Si l'atmosphère de crainte domine, Carlo Lizzani amène la lumière à travers des histoires d'amour nées des bouleversements de cette violence fasciste. Le couple adultère mais chaste que forme Mario et Milena (Antonella Lualdi) offre ainsi de beaux moments de tendresse contenue, la délation ambiante se confondant avec l'opprobre morale hypocrite. L'éveil politique, moral et amoureux s'entremêle aussi dans la romance entre Ugo et Gesuina (Anna Maria Ferrero). Gesuina se rebelle peu à peu face aux basses œuvres de sa patronne, impitoyable usurière, tandis que l'insouciant et coureur Alfredo se laisse toucher par sa bienveillance. Le scénario n'oublie jamais en toile de fond de subtilement évoquer le contexte changeant : les Chemises noires initialement recherchées pour assassinat par la police encore indépendante sont ainsi innocentées. Le croisement entre les institutions nationales et l'idéologie fasciste paraît donc accompli, les seuls criminels étant désormais les opposants. Les évènements dramatiques se précipitent, même si la voix-off tente d'y donner des vertus positives. Le ton doux-amer suggère autant les heures sombres à venir que le fait que la lutte ne fait que commencer.
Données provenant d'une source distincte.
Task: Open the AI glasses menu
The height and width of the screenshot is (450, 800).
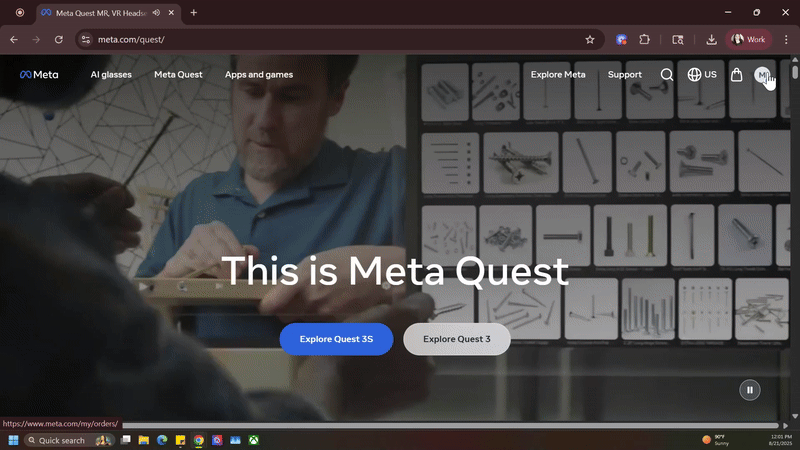Action: (111, 75)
Le film figurera dans la sélection du Festival de Cannes 1954 présidé par Jean Cocteau mais verra la Palme d'or lui échapper (au profit du film japonais La Porte de l'enfer de Teinosuke Kinugasa) sous la pression du gouvernement italien - Vittorio De Sica avait connu la même mésaventure quelques années plus tôt pour Umberto D. Le financement du film s'était fait par la Cooperativa Spettatori Produttori Cinematografica, une coopérative communiste, et le scénario fut coécrit par des personnalités de gauche notoires comme Sergio Amidei. Cette consécration internationale aurait renforcé l'influence alors très forte du Parti Communiste dans le paysage politique italien et fut donc étouffée en coulisse, le film se contentant du Prix International. Reste donc en tout cas un bien beau film, l'un des plus réussis dans la description de ces temps troublés.